ML? Backend web dev? Leetcode?

Hard to recommend a course without more detail.

Mostly ML, Data manipulation and Backend web dev. I've accepted a role in my company's tech solutions department and we do a lot for the data teams there as well as a lot with LLMs so I wanted to get a bit more proficient in Python as that seems to be the go to for a lot of this.
> ML

ML is obviously a huge topic. So are you mainly talking about deep learning related stuff?

If that's the case, I'd recommend fast.ai.

For Data Analysis related stuff, just find any O'Reilly book on Pandas.

For Backend Web Dev, look for a book on Flask. It should be very easy to pick up if you've done backend stuff with JS.

In terms of learning Python "syntax", it's honestly really simple. I'd just get a Chat GPT-4 membership and then just copy and paste any syntax you don't understand and ask it to explain it to you.

Thanks for this mate I really appreciate it!

> If that's the case, I'd recommend fast.ai.

This is pretty much what I am looking for in that regard so thanks

> For Data Analysis related stuff, just find any O'Reilly book on Pandas.

> For Backend Web Dev, look for a book on Flask.
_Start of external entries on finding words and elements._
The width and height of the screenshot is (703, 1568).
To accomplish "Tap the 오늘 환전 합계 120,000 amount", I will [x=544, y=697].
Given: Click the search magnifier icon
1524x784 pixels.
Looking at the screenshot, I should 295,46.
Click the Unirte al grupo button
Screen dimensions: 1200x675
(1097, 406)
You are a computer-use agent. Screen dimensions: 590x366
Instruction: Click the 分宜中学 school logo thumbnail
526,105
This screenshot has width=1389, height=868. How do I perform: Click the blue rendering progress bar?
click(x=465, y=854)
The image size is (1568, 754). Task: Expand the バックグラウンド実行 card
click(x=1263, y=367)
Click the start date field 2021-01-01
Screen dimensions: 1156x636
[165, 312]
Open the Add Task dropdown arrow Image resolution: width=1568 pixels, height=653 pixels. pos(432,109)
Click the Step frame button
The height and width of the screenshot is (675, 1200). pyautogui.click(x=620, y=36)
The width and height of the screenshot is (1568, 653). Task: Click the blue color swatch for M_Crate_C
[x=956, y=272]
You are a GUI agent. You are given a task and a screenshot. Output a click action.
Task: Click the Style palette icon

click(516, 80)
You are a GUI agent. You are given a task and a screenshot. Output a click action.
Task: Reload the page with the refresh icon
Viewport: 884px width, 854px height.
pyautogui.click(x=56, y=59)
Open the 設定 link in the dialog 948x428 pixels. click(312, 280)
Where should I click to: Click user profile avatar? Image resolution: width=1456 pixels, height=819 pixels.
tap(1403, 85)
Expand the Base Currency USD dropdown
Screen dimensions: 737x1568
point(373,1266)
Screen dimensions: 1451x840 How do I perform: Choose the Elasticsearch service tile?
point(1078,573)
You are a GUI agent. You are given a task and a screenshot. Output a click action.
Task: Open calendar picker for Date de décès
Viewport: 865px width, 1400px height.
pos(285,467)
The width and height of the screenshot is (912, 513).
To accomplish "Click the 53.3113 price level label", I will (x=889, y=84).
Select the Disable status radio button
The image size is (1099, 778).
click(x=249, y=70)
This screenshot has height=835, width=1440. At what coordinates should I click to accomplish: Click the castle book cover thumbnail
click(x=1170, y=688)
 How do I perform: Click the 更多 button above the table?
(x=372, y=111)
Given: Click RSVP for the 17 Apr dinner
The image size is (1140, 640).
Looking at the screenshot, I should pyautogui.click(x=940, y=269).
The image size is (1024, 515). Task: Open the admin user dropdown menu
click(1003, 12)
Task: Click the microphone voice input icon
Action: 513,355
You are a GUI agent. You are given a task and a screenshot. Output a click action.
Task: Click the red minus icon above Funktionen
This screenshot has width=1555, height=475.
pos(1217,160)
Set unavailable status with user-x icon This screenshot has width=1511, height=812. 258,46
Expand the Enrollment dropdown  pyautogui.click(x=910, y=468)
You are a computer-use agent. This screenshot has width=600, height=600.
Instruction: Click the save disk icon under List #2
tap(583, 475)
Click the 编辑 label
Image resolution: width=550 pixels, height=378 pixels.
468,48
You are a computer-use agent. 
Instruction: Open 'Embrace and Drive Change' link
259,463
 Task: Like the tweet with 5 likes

It should be very easy to pick up if you've done backend stuff with JS.

Thanks again, I think I struggle with learning coding from books personally and am definitely more of a learn by breaking kinda person but I will keep this in mind if I get stuck :)

> In terms of learning Python "syntax", it's honestly really simple. I'd just get a Chat GPT-4 membership and then just copy and paste any syntax you don't understand and ask it to explain it to you.

It's funny you say that, this has been my approach so far but with Bard. We do have a GPT subscription at work so I may give that a go too as i have found instances where Bard is obviously wrong even though I do not know the language

Yeah Bard is terrible. Get a subscription to cursor.ai and use gpt-4.

It's a bit pricey at $20 a month but totally worth it.

https://training.talkpython.fm/courses/all

From the same guy — Michael Kennedy of TalkPythonToMe podcast fame (though I think the courses came first). I’ve found his courses to be no-nonsense and good. The pacing and the teaching style aligns with how I learn.

There’s no subscription. Just buy a course and it’s yours. There are free ones too so you can check some Out.

Thanks a lot mate I will have a look and see if anything clicks!